A pri­mei­ra razão do deser­to em nos­sa vida é que Deus pre­ten­de dei­xar cla­ro e paten­te aos nos­sos olhos o que vai den­tro de nós. Só no deser­to se reve­la o que habi­ta no cora­ção do homem: “Ele te gui­ou no deser­to para te humi­lhar, para te pro­var, para saber o que esta­va no teu cora­ção” (Dt 8.2).

Outro gran­de desa­fio que enfren­ta­mos ali é o da mur­mu­ra­ção. Os hebreus pas­sa­ram boa par­te do tem­po no deser­to mur­mu­ran­do: pela fal­ta de con­for­to, pela água escas­sa, ou pelas bata­tas, car­nes e cebo­las. Se há algo que Deus não supor­ta ver é o seu povo murmurando.

Será que não tem sido tam­bém o nos­so caso? Do que você tem mur­mu­ra­do ulti­ma­men­te? Por levan­tar cedo? Por tra­ba­lhar demais? Por não ter casa­do? Por ter casa­do? A mur­mu­ra­ção diá­ria e cons­tan­te é um “bura­co negro” que suga nos­sa ener­gia, rou­ba a ale­gria, e faz de nós pes­so­as ado­en­ta­das. Mur­mu­ra­ção é a res­pos­ta manho­sa e infan­til que damos dian­te do que nos desagrada.

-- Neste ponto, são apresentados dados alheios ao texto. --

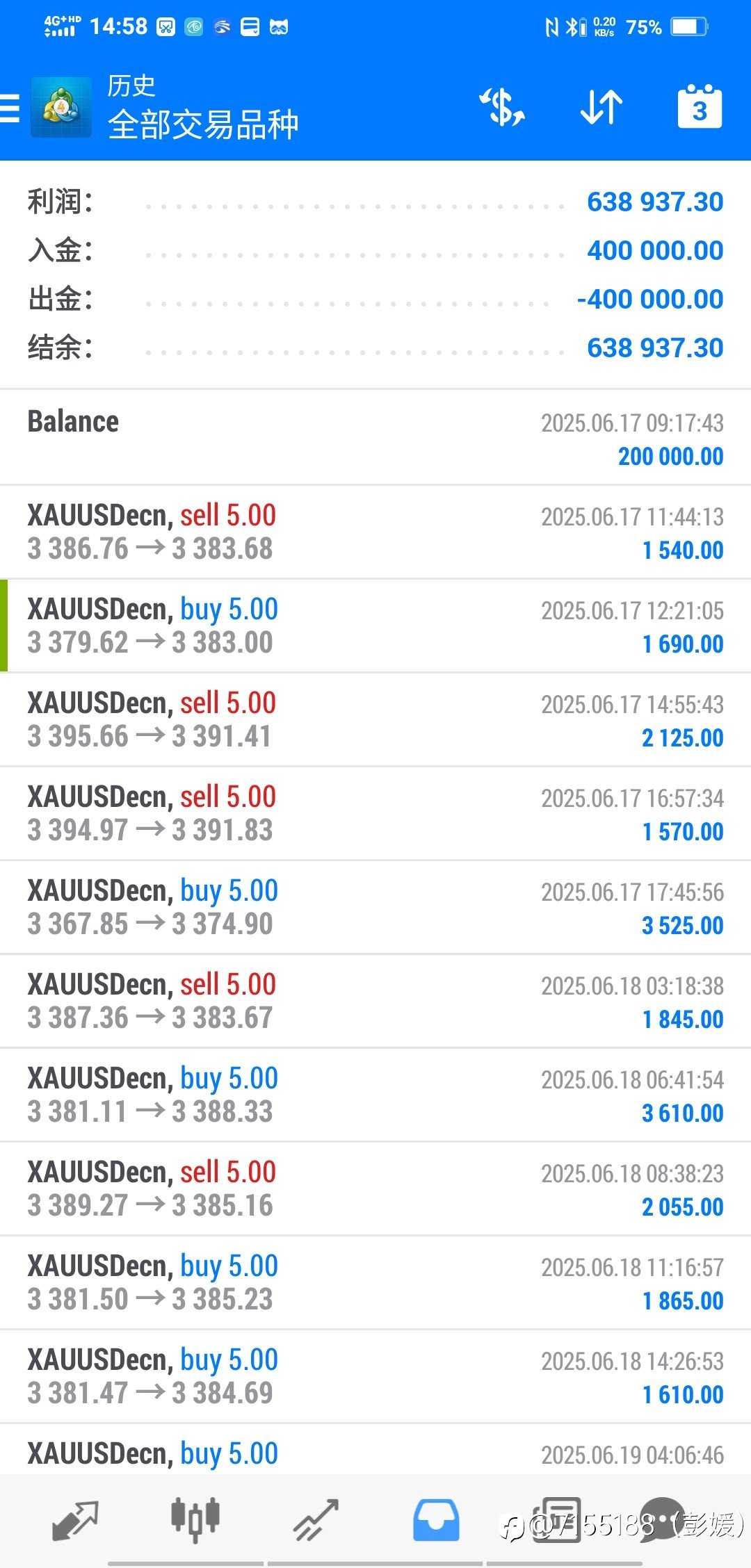
Task: Open the Quotes tab icon in bottom bar
Action: click(x=76, y=1520)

O deser­to tam­bém desa­fia nos­sa fé. Os hebreus fala­ram con­tra Deus, dizen­do: “Pode, aca­so, Deus pre­pa­rar-nos mesa no deserto?”
(Sl 78.19). Inti­ma­men­te, assim como eles, nós tam­bém duvi­da­mos dis­so. Infe­liz­men­te, em nos­sa estrei­te­za men­tal, nós con­di­ci­o­na­mos o poder divi­no às probabilidades.

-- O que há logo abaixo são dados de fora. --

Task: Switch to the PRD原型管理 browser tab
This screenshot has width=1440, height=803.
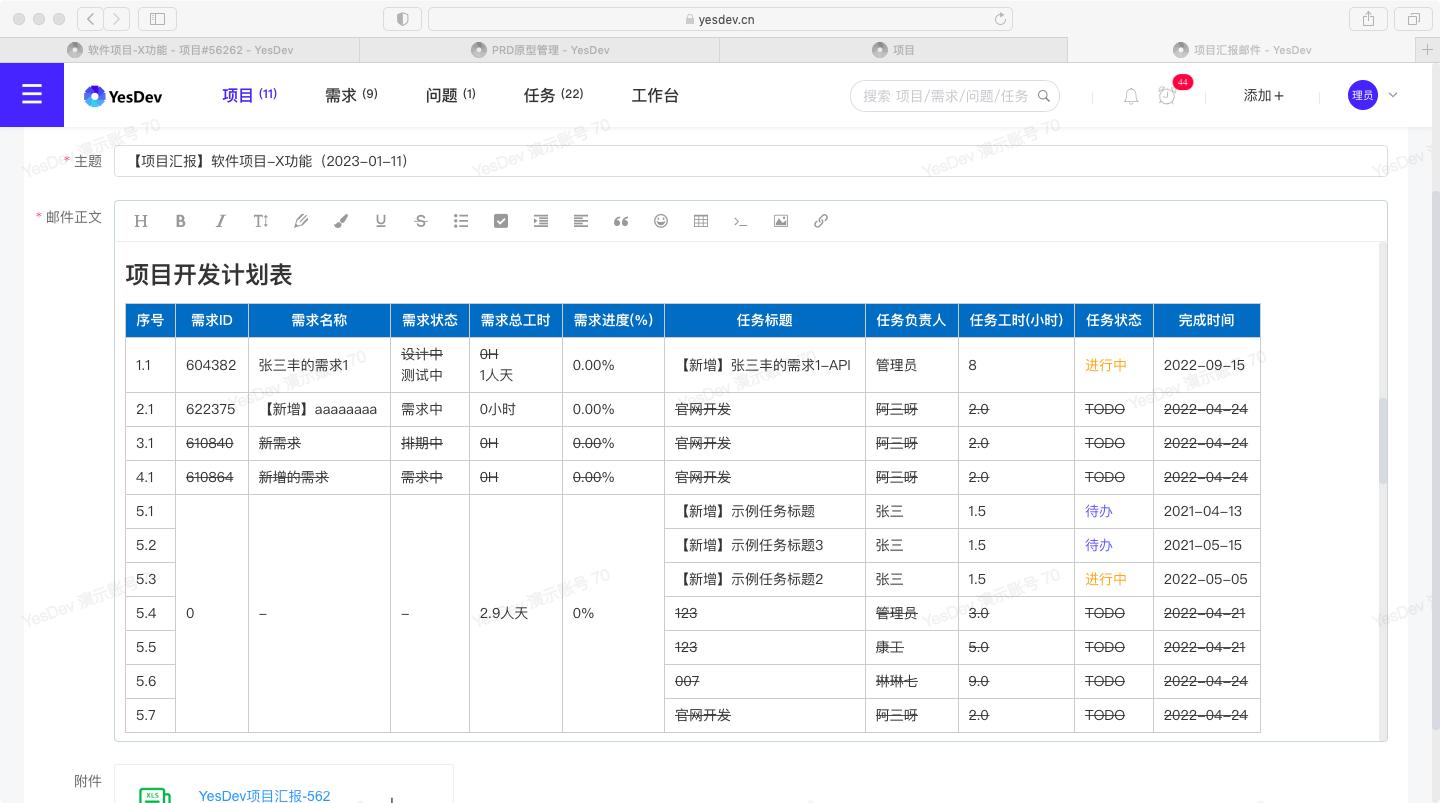Action: coord(540,50)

O deser­to nos é pavo­ro­so por­que nos leva a uma vida de depen­dên­cia total de Deus. Depen­der de Deus até para as coi­sas mais sim­ples é demais para nós. No fun­do, bus­ca­mos inde­pen­dên­cia e auto-sufi­ci­ên­cia e não a sen­sa­ção frá­gil de depen­der­mos de Alguém – além do mais Invi­sí­vel. Inde­pen­dên­cia de Deus é a ten­ta­ção mais sutil que o dia­bo nos oferece.

Um outro desa­fio encon­tra­do no deser­to é o da soli­dão. Como teme­mos ficar só. Como teme­mos o silên­cio. Bus­ca­mos obses­si­va­men­te pes­so­as, fes­tas, com­pa­nhi­as, ajuntamento…

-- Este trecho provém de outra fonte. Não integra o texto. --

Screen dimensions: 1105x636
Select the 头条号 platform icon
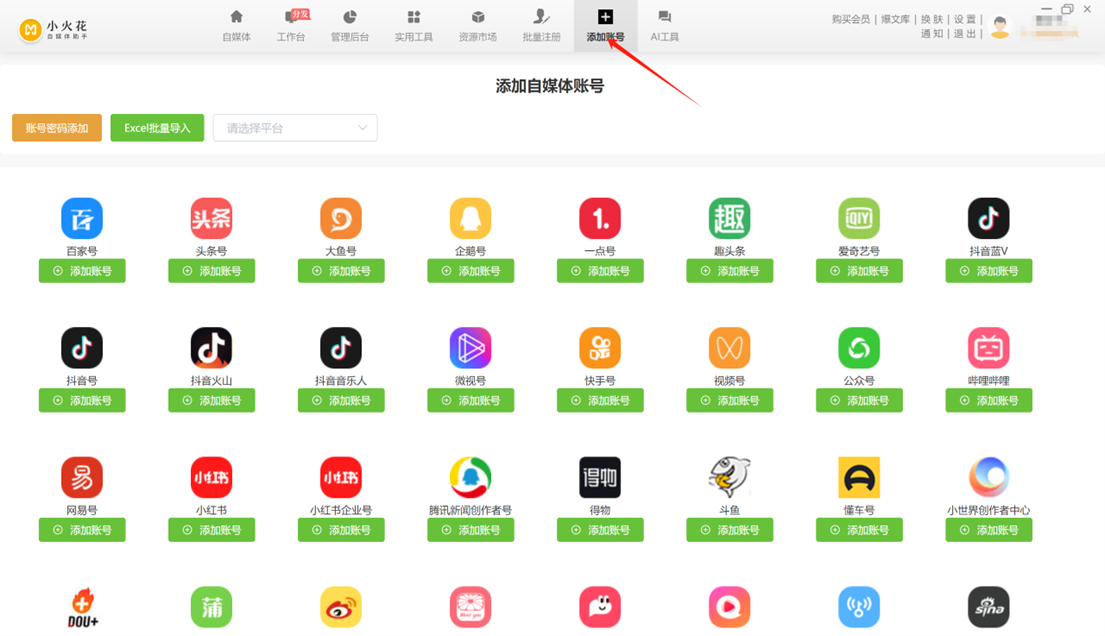[x=211, y=219]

Deus quer nos ensi­nar algo impor­tan­te que só pode nas­cer na soli­dão: a soli­tu­de. Soli­tu­de é um esta­do da men­te e do cora­ção. Enquan­to soli­dão é medo e vazio, soli­tu­de é inte­gri­da­de inte­ri­or. Na soli­dão somos con­tro­la­dos pelos outros, na soli­tu­de encon­tra­mos cal­ma e equi­lí­brio, não teme­mos ficar sozi­nhos, apren­de­mos a ouvir melhor as pes­so­as e ganha­mos liberdade.

O pro­fe­ta Oséi­as afir­ma que Deus nos atrai para o deser­to, pois é ali, onde esta­mos sozi­nhos, desam­pa­ra­dos, que Ele fala­rá ao nos­so cora­ção. Só pos­so amar o meu pró­xi­mo a par­tir do momen­to que me conhe­ço. E o ver­da­dei­ro conhe­ci­men­to do meu eu nas­ce do rela­ci­o­na­men­to com Deus no deserto.